Mónica del Pilar Uribe Marín
Since assuming power, Moreno has made no secret of the inconvenience caused by the ‘problem he inherited’ from his predecessor, and now seems to have made up his mind to expel Assange from the embassy. It is even said that the true purpose of his recent visit to the UK was to meet with British functionaries, agree terms for the end of the asylum, and hand Assange over to British authorities.
This comes as no surprise considering that Moreno regards Assange as, among other things, a ‘hacker’ who ‘made a mistake’ that ‘could cost him his life’, and while he has stated that Assange must be protected, Moreno is undeniably sensitive to US pressures.
He recently sanctioned Assange for ‘political interference’, denying him access to the internet or telephones, and prohibiting all visits except those from his lawyers.
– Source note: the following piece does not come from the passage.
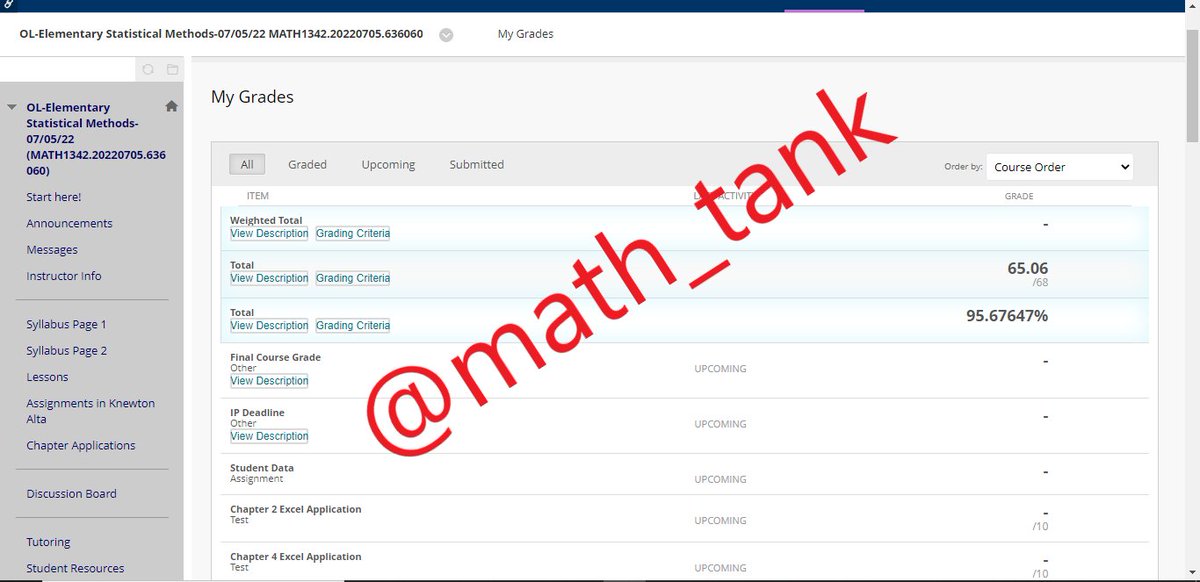Open the course menu in a new window
This screenshot has height=582, width=1200.
[x=172, y=69]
Today Julian Assange – who has never left the building in Knightsbridge – finds himself in total confinement, faced with the possibility that his asylum may be withdrawn at any time. He is also suffering from various physical ailments and, as of a few days ago, dealing with the US Senate Intelligence Committee’s request that he privately testify in relation to Russian interference in the 2016 elections.
In other words, conditions in the Latin American country’s embassy in Knightsbridge are now very different to those that Assange experienced during the six years beginning 19 June 2012, when he arrived seeking political asylum. Ecuador’s government at the time, and its president Rafael Correa, openly accepted his request, believing Assange’s life to be in danger and admiring his fight to defend freedom of information and expression.
At that time the Consul of Ecuador in the UK was Fidel Narváez, who was tasked with accompanying Assange from the day he first set foot in the embassy.
To continue reading: Fidel Narváez: “Those who think that they will break Julian Assange are mistaken”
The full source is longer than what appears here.